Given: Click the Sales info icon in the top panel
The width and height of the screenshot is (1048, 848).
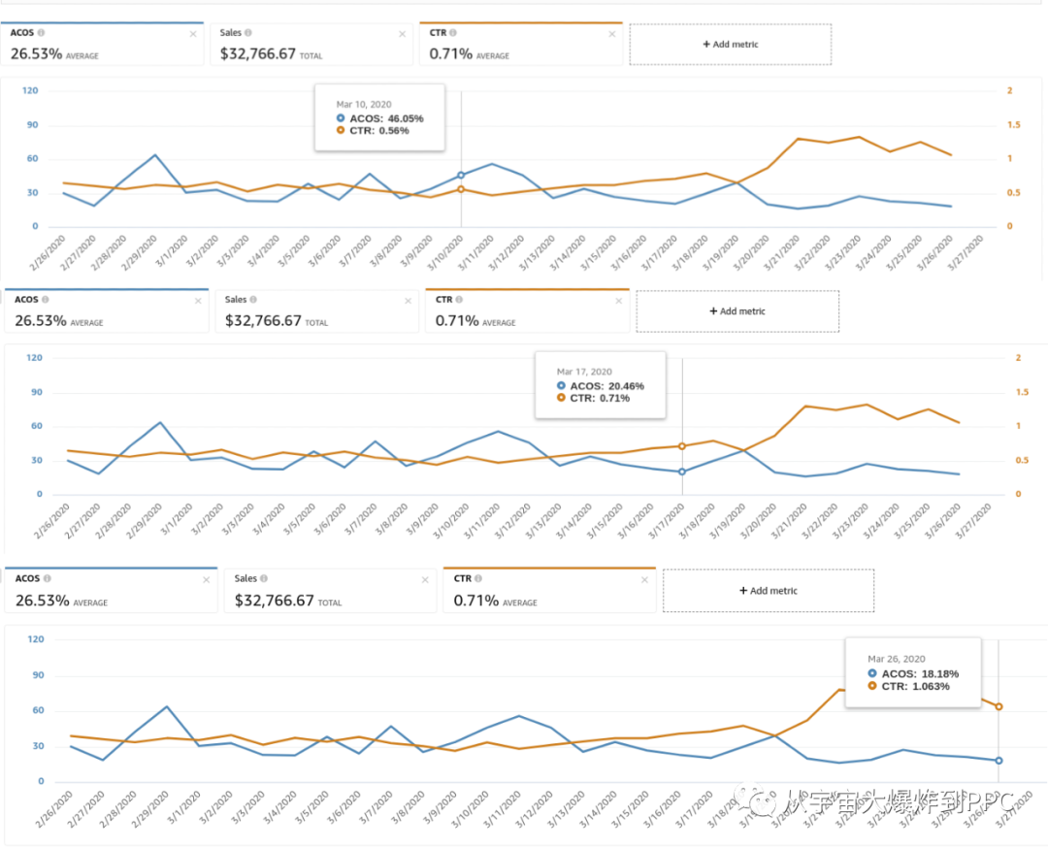Looking at the screenshot, I should [x=248, y=33].
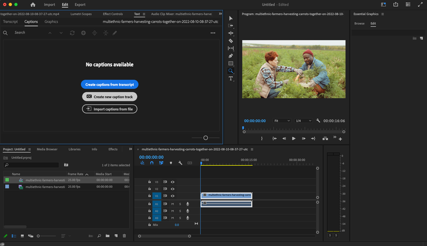This screenshot has height=246, width=427.
Task: Solo audio track A2
Action: coord(180,211)
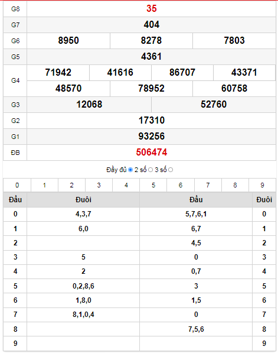The height and width of the screenshot is (353, 278).
Task: Click the G7 prize number 404
Action: [152, 25]
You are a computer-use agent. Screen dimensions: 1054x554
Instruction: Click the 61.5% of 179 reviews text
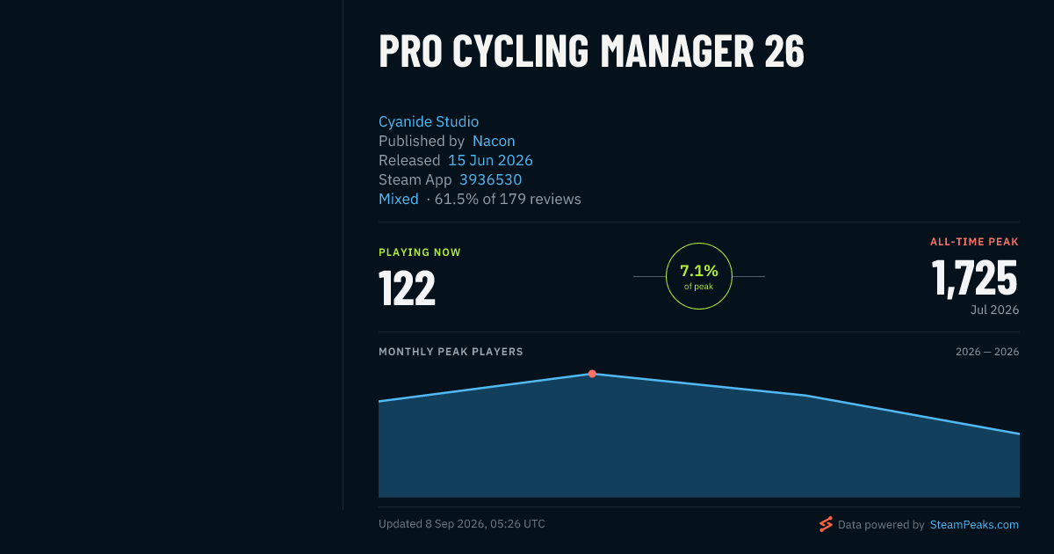coord(508,199)
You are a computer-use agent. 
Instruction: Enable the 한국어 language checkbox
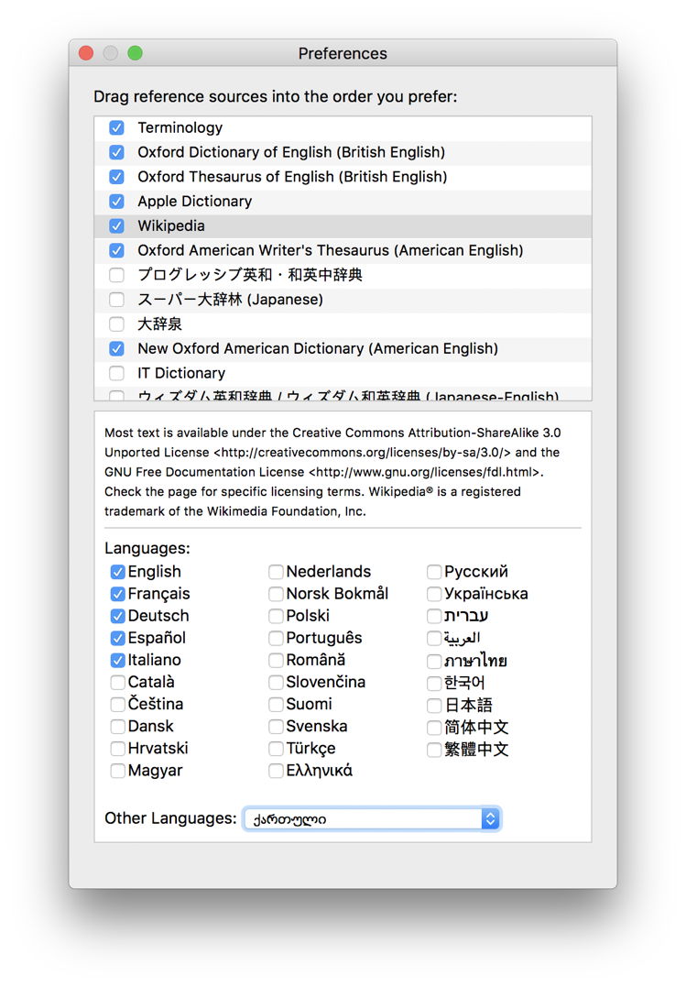click(434, 683)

* _Exercise aim_
All of the entries must be reproduced exactly, apart from the pictures, which are to be dropped.

* _Written response_
Given: Click the Sales info icon in the top panel
The width and height of the screenshot is (1048, 848).
Looking at the screenshot, I should [x=248, y=33].
This screenshot has height=246, width=427.
Task: Solo audio track A2
Action: coord(180,211)
The height and width of the screenshot is (353, 278).
Task: Click the G7 prize number 404
Action: [152, 25]
You are a computer-use agent. Screen dimensions: 1054x554
Instruction: Click the 61.5% of 179 reviews text
coord(508,199)
You are a computer-use agent. 
Instruction: Enable the 한국어 language checkbox
click(434, 683)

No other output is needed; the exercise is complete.